Don’t forget the photography tip about turning around to see the view from whence you came. This same road has a lovely waterfront view of the city center skyline.
If you need a snack break, head to Fjällgatans Kaffestuga for some delectable ice cream with a view. The cafe’s interior features all-white tables and a tree trunk strung with fairy lights, making it the perfect spot for an ice cream portrait.
When the massive Viking cruise liner isn’t docked outside, you can take in the city views from the outdoor picnic tables.
Stockholm’s national park sits on the eastern end of Djurgården island. Though it’s a bit far from the city center, the landscape and 19th century palace are worth the trek.
The cream-colored Rosendals Palace is beautiful year round, but the spring and summer flowers make this place a must-see. This part of the island gets full sun, so you’ll definitely want to avoid shooting midday.
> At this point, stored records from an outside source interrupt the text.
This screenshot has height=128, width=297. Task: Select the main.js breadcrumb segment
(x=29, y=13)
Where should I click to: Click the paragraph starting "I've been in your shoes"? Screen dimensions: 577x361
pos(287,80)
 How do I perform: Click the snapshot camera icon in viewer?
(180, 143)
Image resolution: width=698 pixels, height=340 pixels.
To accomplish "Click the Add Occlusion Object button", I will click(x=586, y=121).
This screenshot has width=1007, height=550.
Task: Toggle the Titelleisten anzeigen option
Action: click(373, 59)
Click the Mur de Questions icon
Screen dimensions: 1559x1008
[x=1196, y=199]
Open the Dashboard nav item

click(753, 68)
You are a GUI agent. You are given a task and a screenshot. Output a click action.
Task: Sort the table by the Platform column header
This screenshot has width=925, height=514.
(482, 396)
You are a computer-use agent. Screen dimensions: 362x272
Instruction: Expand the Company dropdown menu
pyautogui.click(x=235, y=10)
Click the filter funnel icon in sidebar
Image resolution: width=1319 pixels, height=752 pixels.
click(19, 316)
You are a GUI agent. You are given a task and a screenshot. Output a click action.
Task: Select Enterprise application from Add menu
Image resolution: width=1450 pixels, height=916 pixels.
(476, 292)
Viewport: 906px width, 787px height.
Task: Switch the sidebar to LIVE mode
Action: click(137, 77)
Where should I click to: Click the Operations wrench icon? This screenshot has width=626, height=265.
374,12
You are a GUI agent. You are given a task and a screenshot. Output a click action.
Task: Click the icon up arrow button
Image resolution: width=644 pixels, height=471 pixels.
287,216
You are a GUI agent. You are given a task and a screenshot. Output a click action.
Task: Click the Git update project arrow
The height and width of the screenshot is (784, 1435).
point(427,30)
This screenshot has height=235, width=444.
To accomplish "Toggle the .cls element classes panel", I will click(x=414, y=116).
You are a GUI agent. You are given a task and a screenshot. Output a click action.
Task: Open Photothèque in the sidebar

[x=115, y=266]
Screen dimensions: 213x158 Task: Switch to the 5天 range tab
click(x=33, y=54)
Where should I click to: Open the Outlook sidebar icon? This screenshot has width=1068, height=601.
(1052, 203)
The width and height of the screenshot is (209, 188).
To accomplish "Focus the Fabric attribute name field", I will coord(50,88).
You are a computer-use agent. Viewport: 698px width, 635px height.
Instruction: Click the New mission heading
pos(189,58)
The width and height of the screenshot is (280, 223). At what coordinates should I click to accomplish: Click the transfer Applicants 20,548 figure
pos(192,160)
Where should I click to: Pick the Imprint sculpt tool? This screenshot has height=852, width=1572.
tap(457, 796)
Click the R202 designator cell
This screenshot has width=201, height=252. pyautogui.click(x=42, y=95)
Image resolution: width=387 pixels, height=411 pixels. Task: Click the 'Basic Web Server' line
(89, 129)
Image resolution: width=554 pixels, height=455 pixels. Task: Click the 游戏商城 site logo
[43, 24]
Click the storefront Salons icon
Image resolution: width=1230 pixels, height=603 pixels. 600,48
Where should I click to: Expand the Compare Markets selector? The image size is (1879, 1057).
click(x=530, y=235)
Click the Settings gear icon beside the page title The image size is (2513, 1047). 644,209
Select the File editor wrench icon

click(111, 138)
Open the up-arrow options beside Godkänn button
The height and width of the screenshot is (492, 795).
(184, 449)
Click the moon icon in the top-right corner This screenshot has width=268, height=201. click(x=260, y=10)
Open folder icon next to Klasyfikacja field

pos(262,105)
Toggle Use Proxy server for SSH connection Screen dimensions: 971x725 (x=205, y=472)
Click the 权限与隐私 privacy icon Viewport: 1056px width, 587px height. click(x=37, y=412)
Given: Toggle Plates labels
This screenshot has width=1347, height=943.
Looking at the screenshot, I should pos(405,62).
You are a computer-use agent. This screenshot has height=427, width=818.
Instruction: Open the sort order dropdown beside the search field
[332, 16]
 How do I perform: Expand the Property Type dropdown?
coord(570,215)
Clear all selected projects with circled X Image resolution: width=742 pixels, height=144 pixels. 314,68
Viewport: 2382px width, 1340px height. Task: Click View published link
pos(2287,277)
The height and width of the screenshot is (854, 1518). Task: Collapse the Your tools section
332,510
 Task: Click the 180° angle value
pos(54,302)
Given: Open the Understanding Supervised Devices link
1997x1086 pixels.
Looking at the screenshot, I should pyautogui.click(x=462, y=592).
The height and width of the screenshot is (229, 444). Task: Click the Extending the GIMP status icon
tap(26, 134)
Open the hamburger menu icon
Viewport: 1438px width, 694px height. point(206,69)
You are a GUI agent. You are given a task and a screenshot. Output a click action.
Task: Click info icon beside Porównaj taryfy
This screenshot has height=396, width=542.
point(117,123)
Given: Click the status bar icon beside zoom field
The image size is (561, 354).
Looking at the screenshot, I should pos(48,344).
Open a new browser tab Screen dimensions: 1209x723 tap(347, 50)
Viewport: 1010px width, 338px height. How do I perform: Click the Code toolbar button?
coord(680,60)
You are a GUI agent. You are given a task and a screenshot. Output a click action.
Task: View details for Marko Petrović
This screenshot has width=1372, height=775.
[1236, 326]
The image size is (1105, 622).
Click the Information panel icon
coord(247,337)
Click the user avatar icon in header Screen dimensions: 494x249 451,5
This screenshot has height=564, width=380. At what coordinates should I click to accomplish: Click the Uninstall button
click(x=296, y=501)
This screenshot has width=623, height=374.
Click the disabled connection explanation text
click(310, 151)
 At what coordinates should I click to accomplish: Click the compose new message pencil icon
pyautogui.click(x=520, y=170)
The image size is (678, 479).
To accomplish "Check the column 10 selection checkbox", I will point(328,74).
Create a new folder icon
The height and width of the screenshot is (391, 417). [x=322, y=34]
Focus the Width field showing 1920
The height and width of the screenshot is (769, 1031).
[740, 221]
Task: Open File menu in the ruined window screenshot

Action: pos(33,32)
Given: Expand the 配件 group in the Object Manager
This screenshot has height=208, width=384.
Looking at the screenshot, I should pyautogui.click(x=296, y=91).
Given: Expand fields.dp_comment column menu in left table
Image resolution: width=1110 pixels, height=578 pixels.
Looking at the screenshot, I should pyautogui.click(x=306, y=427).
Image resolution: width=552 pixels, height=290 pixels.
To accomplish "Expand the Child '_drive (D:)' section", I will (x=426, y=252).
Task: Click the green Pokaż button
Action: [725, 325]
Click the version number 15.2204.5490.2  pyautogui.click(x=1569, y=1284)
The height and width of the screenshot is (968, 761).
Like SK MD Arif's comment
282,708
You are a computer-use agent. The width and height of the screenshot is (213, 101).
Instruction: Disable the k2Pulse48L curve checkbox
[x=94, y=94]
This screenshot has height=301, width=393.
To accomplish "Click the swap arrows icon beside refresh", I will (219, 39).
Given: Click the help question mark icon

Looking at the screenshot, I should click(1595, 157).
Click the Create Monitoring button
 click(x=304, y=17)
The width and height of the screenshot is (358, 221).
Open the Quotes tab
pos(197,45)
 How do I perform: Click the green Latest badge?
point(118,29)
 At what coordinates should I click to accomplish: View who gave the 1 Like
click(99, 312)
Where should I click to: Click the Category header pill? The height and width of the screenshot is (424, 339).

On the opposite end of Kungliga park, the lake narrows into a canal, with boats passing through to the open water. The tree-lined walking paths take on a golden hue in late September, making autumn an ideal time to visit. I recommend resting on one of the park benches and waiting for the water to grow calm.
Or, you might get an opportunity to photograph one of the vintage boats that occasionally sail through the canal.
Finish your tour of Stockholm photo spots with a sunset panorama of the city. The Skinnarviksberget is the highest natural point in Stockholm, and travelers and residents alike flock to the rocky expanse to soak in the views.
Though there are some concrete steps along the way, you’ll need to do a bit of climbing to reach the top. Also, the ground is quite uneven, so if you’re using a tripod, arrive early to set up your gear.
If you want to get the full local experience, bring some drinks and snacks with you to enjoy at the summit. You’ll want a bit of refreshment after lugging your gear up the steep slopes.
Special thanks to the surprise hot air balloons that floated in at sunset. I can’t promise they’ll be there every evening, but the view is spectacular either way!